Elle avait ajouté cela en voyant que le malheureux ne savait plus où se mettre.

La dame avait ouvert son dossier. Jean Aymar était un professeur de lettres qui cherchait un poste dans le privé en attendant son affectation dans le public. Il avait suivi sa compagne à qui on avait proposé un travail très interessant dans cette ville.

La dame lui prit la main et cette fois, en riant franchement, elle ajouta :

- Heureusement que vous ne vous appelez pas Monsieur Sègne, vous auriez un beau succès, monsieur J’enseigne.

Cette fois le garçon se mit lui aussi à rire. Alors elle lui fit part d’une anecdote que lui avait racontée son jeune cousin. A l’époque, il avait fait la coopération en Algérie comme professeur de mathématiques. En raison d’une ressemblance avec un autre professeur, de chimie celui-ci, qui parlait de « ribose », les élèves l’avaient rebaptisé « RIBOZON », ce qui rimait avec son vrai nom. Lors d’une soirée organisée dans l’école avec les élèves, la secrétaire du directeur avait présenté tous les professeurs, sauf lui. Puis après un moment, elle s’était retournée et en s’excusant, elle avait déclaré devant tous : « Ah monsieur Bozon, j’avais oublié votre nom, je suis vraiment désolée. » De ce jour ce cousin était devenu pour tous, monsieur « Bozon ».

- Vous savez, avait-elle ajouté, un nom valorisant dans une langue, peut se révéler désastreux dans une autre. Les constructeurs automobiles ne s’y sont pas trompés, ils ont arrêté de chercher de nouvelles appélations pour leurs voitures, ils ont fini par utiliser toujours les mêmes en leur ajoutant un millésime, ça leur coutait beaucoup trop cher !

Après quelques secondes de silence, elle conclut en ajoutant :

- Vous vous rappelez cette famille « Renault » qui avait prénommé leur fille Mégane, quelle histoire !

 

Cette fois, Jean Aymar riait de bon cœur, d’autant que madame Comtoi venait de lui glisser un dossier qui correspondait exactement à ce qu’il cherchait. Il lui suffirait d’appeler le numéro qu’elle avait souligné en rouge. Il s’agissait de remplacer une libraire pendant son congé de maternité.
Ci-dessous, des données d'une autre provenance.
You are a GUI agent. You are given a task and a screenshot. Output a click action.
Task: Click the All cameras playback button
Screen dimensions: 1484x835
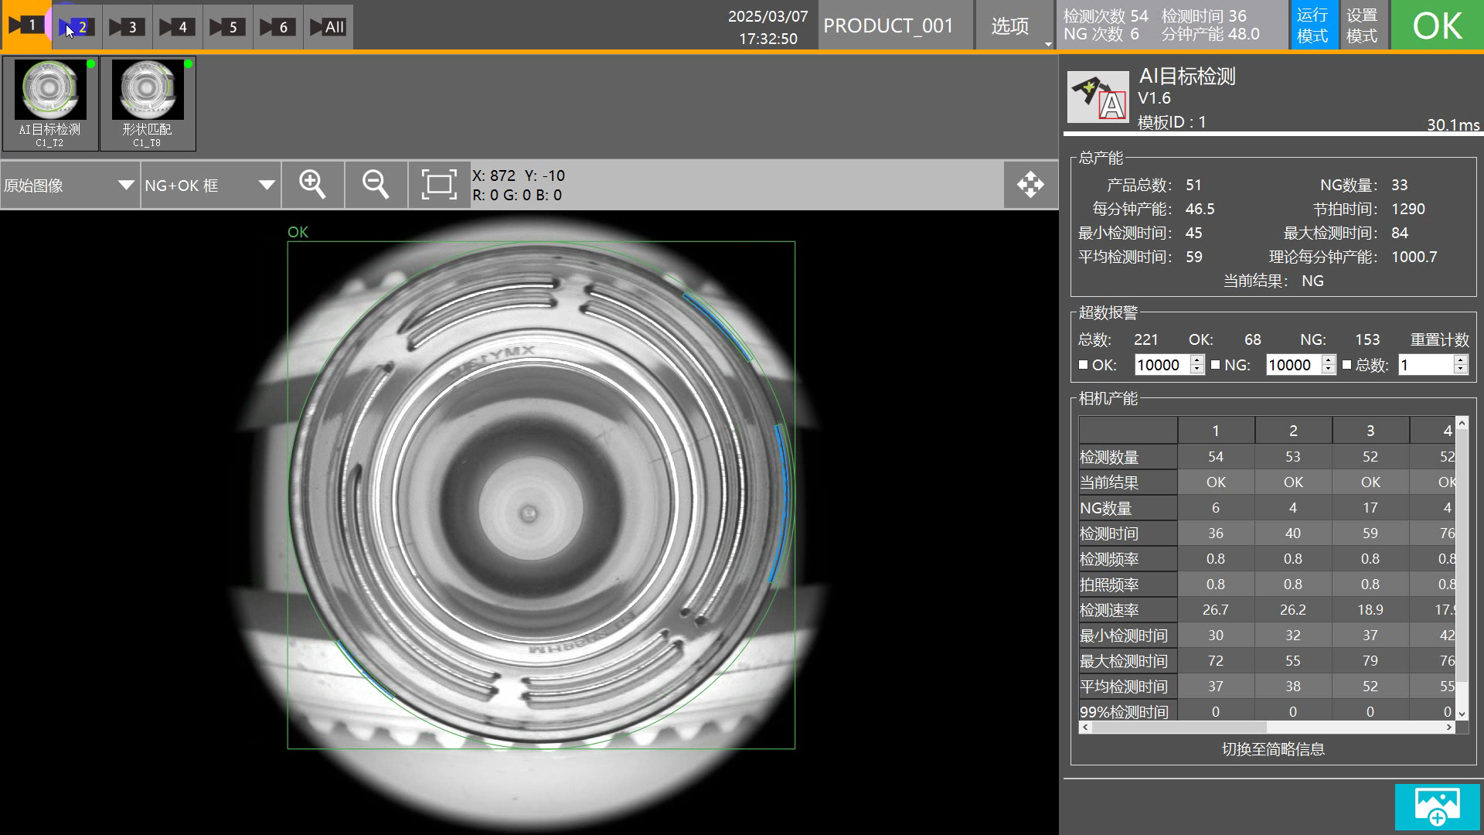328,27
Avant qu’il ne parte, elle ajouta :

- Je sais que ça ne se fait pas, mais comme j’ai fini mon service, attendez-moi dehors, on ira boire quelque chose et je vous expliquerai pourquoi j’en ai mare, moi aussi.

Ce jour-là, Jean avait trouvé un boulot et surtout une amie ! Elle lui avait, aussi, suggéré de se présenter en donnant ses deux prénoms, ainsi Jean-Martial Aymar ne reçut plus jamais de moqueries.